Many individuals who lost significant sums with Madoff were generous supporters of medical and scientific causes, funding buildings at hospitals, long-term programs at charitable organizations, and high-risk research. They include Nine West shoe store chain founder Jerome Fisher, who lost millions in the scam and had pledged $50 million to the University of Pennsylvania last June for a new biomedical research center. Another, real estate magnate Mortimer Zuckerman, whose charitable trust lost about 10 percent of its assets in the scam, pledged $100 million to the Memorial Sloan-Kettering Cancer Center in 2006. Zuckerman said his Madoff-related losses will not affect that gift but that his trust "will have $30 million less to give away."
Other casualties of the scam include the Picower Foundation, which gave millions over the years to a range of health-related causes, including basic research not typically funded by the National Institutes of Health, and Madoff's own foundation, the Bernard L. and Ruth Madoff Foundation, which was a major supporter of the Gift of Life Bone Marrow Foundation. According to Gift of Life executive director Jay Feinberg, the group has lost more than $2 million in pledges since Madoff's scheme came to light in December, part of which was to be used to test 18,000 potential marrow donors. "That represents about eighteen bone-marrow transplants each year — for many years to come — that might not happen," said Feinberg.
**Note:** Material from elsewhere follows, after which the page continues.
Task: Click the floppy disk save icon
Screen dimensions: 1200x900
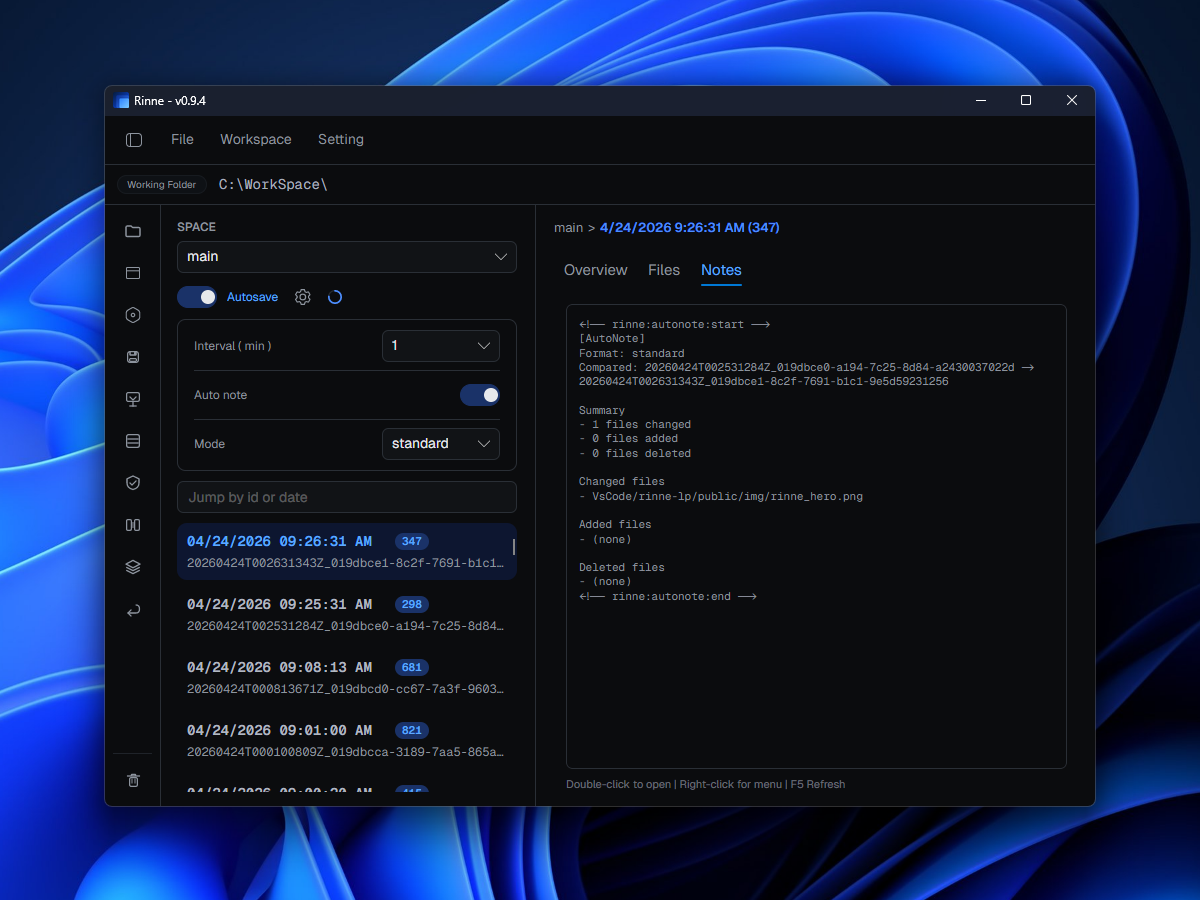Action: 133,357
The losses come at a particularly troubling time, as the sinking economy is taking a toll on both existing endowments and new fundraising efforts. With new donors harder to come by, nonprofits are worried they will need to put projects on hold, scale down future plans, and lay off staff. Research institutes also worry they may not be able to secure additional funding from NIH, whose grant making has remained flat for the past five years.
According to some experts, the effects of the Madoff scandal on health care and medical research could ultimately affect millions of people. "Long-term," said Rockefeller Philanthropy Advisors president and CEO Melissa Berman, "it's billions of dollars of funding that won't get made."
Bernstein, Elizabeth. “Madoff Scandal's Deep Impact on Funding for Health, Science.” Wall Street Journal 2/12/09.